8. Sacking her chancellor
At that point it was very difficult to see how the whole thing could just work… she was ending up doing all of the opposite things to those that she promised
Jon Moynihan was right. Days after the Tory Party conference, Truss sacked Kwasi Kwarteng, her friend, long-term ally and the man who had implemented her ideas.
She replaced him with Jeremy Hunt, who tore up almost every one of the policies in Kwarteng’s mini-budget.
Sir Graham Brady, Chair of the influential backbench 1922 Committee, could sense which way things were moving.
“I think at that point it was very difficult to see how the whole thing could just work,” he says.
“She could do everything possible to restore market confidence, but to do that she was ending up doing all of the opposite things to those that she promised to do.”
9. Making enemies in the party
She was always going to be removed. I thought she may be there for six months. But I knew they weren’t going to let her survive until the next election
Truss sacked almost all those who disagreed with her and promoted those who backed her.
She did nothing to reach out to Rishi Sunak and his supporters despite the fact that he had won the support of more MPs than she had.
Her allies accused her critics – like Michael Gove – of mounting a coup. They still believe that to be true.
Nadine Dorries, former Culture Secretary and an ally of Truss, is writing a book arguing that this was a case of conspiracy rather than cock-up.
“The moment she won the leadership competition, they were never going to let her stay. She was always going to be removed. I thought she may be there for six months. But I knew they weren’t going to let her survive until the next election.”
10. Fighting the financial establishment
Truss’s allies believe she was undermined by leaks from the Treasury and the hostility of the Bank of England and the International Monetary Fund (IMF), which criticised her policies.
Truss’s supporters – and some of her critics too – believe the people she had sacked, ignored or belittled were happy to see her fail.
Some allege there was co-ordination between the Bank of England and the IMF in issuing critical statements which unnerved the markets. Senior officials in one organisation had previously worked in another or knew their counterparts well.

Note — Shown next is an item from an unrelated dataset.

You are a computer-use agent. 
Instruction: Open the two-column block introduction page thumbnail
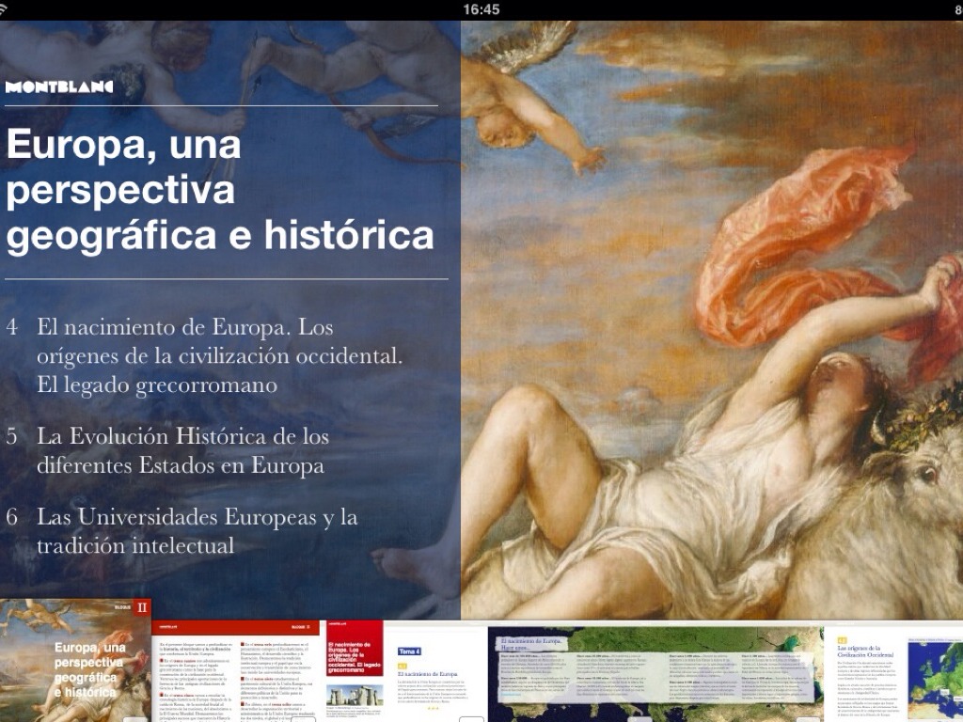click(x=236, y=671)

Her allies blame the Treasury for briefing news of a possible climbdown on corporation tax, that bounced her into making the U-turn, then forced her to sack her chancellor, and ultimately cost her her job.

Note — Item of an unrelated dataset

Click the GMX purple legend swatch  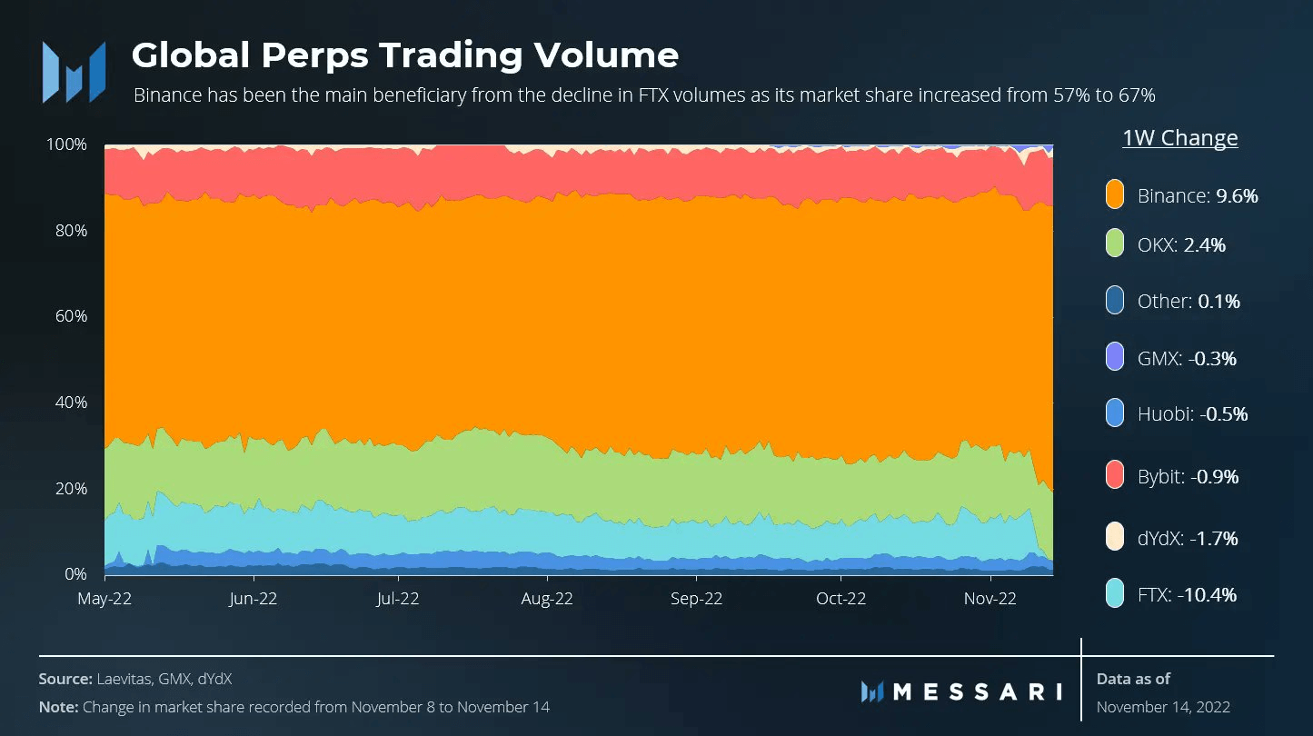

The “forces against her” comprised “such a huge proportion of the British establishment or blob”, says Jon Moynihan.
“I don’t think the Bank of England was particularly well-disposed towards the Truss government.”
Asked if there were people in the Treasury and at the IMF who wanted Truss’s government to fail, Jon Moynihan says “certainly”.
11. Truss always believed in herself
Liz Truss was nicknamed “the human hand grenade” but embraced this as a compliment rather than criticism.
Officials say she always wanted to be the most radical person in any room – which was fine when she was not the ultimate decision-maker and could be overruled. But once she was prime minister there was no-one empowered to hold her back.
Her chief of staff was a political campaigner who openly admitted to having very limited knowledge about policy. Her chancellor was an old political friend and ally who said that he saw his job as delivering the PM’s wishes. Her cabinet secretary had been told she planned to sack him and, insiders believe, did not want to stand up to her whilst his position was insecure.
Truss was the Conservative Party members’ choice to be PM. MPs who were not her supporters rushed to endorse her once they saw she was going to win. The Daily Mail and Daily Telegraph hailed her as Margaret Thatcher’s successor. Her most ardent supporters attacked Rishi Sunak as a socialist.
She, and they, gambled. Many would say, the country paid the price.